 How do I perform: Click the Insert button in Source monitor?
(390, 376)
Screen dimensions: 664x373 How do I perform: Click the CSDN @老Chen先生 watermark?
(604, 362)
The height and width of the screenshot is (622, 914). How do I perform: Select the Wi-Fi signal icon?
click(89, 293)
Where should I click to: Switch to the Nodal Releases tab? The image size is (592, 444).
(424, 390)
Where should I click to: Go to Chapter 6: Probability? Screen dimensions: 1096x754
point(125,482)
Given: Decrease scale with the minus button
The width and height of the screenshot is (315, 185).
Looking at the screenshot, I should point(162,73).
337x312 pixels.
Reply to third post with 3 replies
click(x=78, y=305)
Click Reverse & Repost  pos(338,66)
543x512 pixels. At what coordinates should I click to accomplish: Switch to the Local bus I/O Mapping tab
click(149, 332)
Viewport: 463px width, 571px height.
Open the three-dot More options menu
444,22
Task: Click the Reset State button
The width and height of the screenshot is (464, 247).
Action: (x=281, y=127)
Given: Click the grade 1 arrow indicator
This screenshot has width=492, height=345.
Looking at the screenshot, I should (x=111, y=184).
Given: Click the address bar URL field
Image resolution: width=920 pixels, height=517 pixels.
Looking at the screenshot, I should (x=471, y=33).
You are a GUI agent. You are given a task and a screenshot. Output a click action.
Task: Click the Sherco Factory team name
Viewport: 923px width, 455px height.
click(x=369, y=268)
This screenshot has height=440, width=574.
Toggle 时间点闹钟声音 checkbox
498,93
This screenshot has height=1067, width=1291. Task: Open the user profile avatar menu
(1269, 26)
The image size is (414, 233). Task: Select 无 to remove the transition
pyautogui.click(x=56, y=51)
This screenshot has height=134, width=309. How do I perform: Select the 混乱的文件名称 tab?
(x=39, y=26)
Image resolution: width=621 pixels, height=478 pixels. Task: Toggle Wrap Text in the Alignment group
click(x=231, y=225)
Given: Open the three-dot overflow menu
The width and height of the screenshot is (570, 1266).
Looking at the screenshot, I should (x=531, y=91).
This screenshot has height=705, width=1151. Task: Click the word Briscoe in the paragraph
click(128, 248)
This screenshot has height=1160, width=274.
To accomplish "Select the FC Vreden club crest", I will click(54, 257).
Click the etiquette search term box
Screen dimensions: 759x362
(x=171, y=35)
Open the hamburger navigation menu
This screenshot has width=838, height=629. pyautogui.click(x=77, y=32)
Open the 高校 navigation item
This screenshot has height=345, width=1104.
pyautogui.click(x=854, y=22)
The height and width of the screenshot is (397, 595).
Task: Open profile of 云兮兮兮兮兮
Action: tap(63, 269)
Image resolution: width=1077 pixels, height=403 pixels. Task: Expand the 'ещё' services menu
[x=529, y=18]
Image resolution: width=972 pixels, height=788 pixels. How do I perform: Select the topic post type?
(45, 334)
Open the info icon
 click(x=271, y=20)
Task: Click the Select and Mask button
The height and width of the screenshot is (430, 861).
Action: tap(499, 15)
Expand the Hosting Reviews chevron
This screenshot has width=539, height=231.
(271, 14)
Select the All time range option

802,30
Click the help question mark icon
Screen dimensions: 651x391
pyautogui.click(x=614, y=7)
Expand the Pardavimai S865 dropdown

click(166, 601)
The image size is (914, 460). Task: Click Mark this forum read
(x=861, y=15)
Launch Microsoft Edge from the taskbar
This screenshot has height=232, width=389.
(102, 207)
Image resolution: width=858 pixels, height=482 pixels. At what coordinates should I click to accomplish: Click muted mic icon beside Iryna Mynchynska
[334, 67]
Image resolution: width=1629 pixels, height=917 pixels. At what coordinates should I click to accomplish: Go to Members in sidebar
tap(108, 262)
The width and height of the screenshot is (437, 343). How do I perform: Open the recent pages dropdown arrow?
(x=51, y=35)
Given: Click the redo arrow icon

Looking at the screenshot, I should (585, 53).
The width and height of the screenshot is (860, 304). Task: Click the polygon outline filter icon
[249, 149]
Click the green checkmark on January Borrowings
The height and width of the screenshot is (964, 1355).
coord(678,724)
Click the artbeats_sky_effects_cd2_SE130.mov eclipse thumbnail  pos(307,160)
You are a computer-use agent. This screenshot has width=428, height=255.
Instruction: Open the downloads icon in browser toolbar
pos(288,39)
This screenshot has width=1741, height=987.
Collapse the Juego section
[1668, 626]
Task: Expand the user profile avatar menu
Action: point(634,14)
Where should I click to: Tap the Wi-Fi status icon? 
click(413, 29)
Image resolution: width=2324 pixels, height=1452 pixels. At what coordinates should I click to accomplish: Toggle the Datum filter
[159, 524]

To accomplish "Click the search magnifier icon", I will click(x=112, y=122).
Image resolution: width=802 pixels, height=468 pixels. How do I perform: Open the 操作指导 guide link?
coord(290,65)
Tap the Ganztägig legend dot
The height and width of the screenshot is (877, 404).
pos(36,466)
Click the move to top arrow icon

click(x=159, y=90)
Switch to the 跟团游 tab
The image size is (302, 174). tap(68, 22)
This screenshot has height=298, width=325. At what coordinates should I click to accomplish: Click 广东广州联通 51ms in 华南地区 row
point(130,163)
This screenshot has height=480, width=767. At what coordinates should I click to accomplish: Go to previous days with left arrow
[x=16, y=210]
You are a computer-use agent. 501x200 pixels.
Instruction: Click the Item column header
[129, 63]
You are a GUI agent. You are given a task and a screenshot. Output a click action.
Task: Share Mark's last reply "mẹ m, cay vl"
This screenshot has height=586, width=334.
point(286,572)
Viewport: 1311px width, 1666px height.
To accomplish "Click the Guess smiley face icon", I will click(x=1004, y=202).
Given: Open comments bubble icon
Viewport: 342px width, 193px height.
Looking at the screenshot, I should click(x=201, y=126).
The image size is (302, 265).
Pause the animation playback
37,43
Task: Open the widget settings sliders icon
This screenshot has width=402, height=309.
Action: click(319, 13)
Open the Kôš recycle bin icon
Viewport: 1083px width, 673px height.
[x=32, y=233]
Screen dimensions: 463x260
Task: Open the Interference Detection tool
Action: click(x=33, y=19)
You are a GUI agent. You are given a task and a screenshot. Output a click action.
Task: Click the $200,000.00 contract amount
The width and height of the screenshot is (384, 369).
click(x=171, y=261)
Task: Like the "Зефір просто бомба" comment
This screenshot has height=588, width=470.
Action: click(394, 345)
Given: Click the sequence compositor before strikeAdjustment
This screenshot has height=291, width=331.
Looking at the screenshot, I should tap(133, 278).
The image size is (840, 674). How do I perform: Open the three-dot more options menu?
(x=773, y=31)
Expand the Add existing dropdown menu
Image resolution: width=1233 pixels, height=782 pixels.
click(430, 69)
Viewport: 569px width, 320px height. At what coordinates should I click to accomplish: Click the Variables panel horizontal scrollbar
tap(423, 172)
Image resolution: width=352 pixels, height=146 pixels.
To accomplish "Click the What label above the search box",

####

Directions for this task: Your answer should be one number: how many lines in the material hold the word "computer".

Reply to the exercise: 2